As above, this method allows you to test early and reduce risk:

It’s relatively quick and lo-tech to set up
It’s no more expensive than standard user testing
It doesn’t require extensive prototype build, which is useful if you don’t have a voice prototyping tool yet, or a dev team on board
Early-stage feedback will highlight the biggest issues and errors in your task flows
Early-stage feedback on dialogue flows will help validate your discovery research
The work of designing and testing flows will potentially speed up your prototyping phase
It fits into a design sprint if it has to — just remember to keep the happy path as simple as possible, so that you can control that iceberg.
Because it doesn’t require software in the first iteration, it can be used without tools (beyond a pen/paper) and by users with no “tools” skills (zero learning curve) which of course includes stakeholders new to the voice design process — essentially it’s accessible.
It’s fun!

Findings so far

When using this in our team, we’ve learned a few things:

The researcher needs to have the architecture (flows) internalised — one does not simply pick up a ton of complex flows and “be the wizard”. So it’s important to a) involve the researcher early on and b) allow them time to run practice tests
You need to keep the “happy path” scope under control — especially for early-stage prototypes. Again, the app will become an iceberg later anyway, but for early-stage testing and for your researcher’s sanity, try to test one or two happy paths with all their error journeys.
Discovery research makes WOz testing more valuable — as with standard UCD projects, upfront research reduces the risk of you designing something users don’t want or can’t use. In this case, upfront research helps to make dialogue flows that already follows users’ mental model of a task and appropriate vocabulary. You really don’t want to be discovering that the words you’re using are wrong, in an app that is essentially.. made of words.
WOz adapts well to remote working — If anything, it’s maybe easier than in-person, because you can telephone-dial a participant in, while researchers video broadcast flows and architecture to observers. The observers can see what the researcher /wizard (voice app) is doing, as well as the participant
Users do weird stuff — As all researchers know, humans are somewhat unpredictable and no matter how much research you do, participants will always surprise you. With voice, it’s the things users say and how their brains work — especially in voice apps where there are usually no fixed or consistent UI affordances to guide them. This really helps to sell research to stakeholders when they see this kind of testing, because they learn it’s almost impossible to predict user behaviour.

WOz is fun

One of the biggest benefits of WOz testing is that it’s a collaborative method that brings design teams and stakeholders together. It’s a bit unusual compared to standard usability testing, but then so is voice design compared to your standard app-and-website projects.

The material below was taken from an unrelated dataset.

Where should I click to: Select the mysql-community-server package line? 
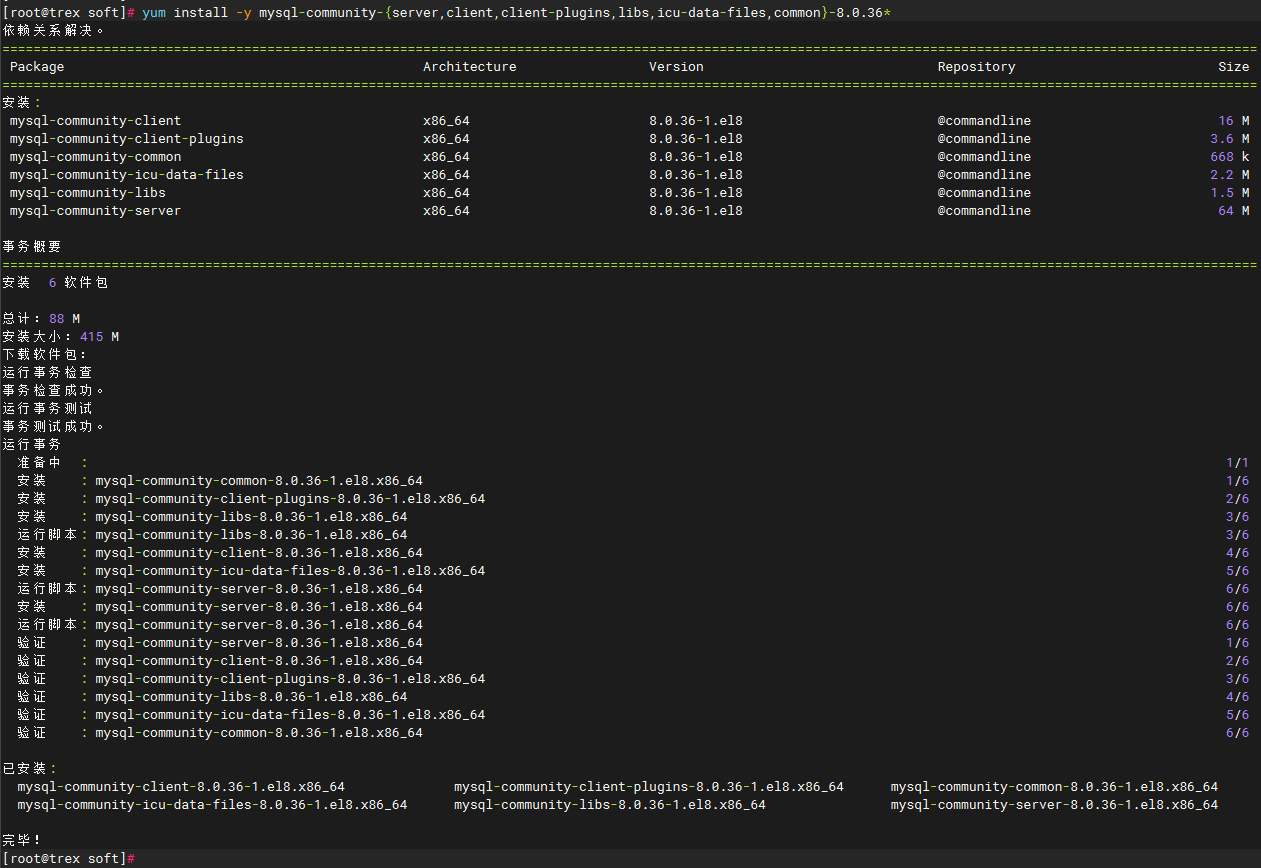pyautogui.click(x=95, y=210)
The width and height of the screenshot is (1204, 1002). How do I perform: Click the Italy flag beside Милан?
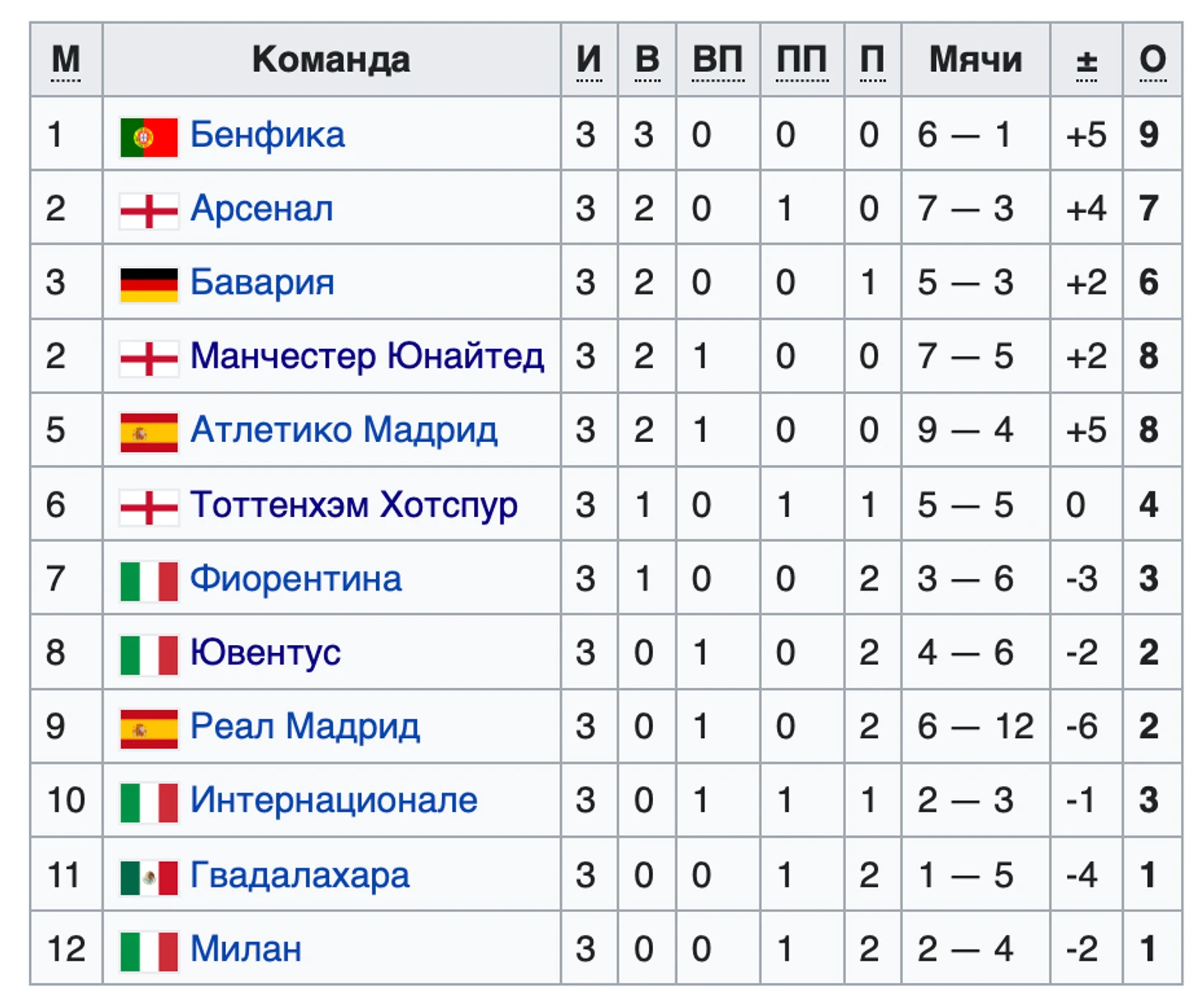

Making it fun and hacking together scrappy ways to test early and often stops research being perceived as formal, expensive and time-consuming.

We sometimes underestimate the impact of research, even in small amounts, to bond a project team and open their minds to real user needs. And you’re definitely going to need an open mind when designing for voice products.

* “Always” = it depends. Almost always; in 99% of cases. I can think of edge cases where testing too early would be bad. But they are so very few, I’d have to be a bit creative and pedantic to document them here. So as always, #ItDepends.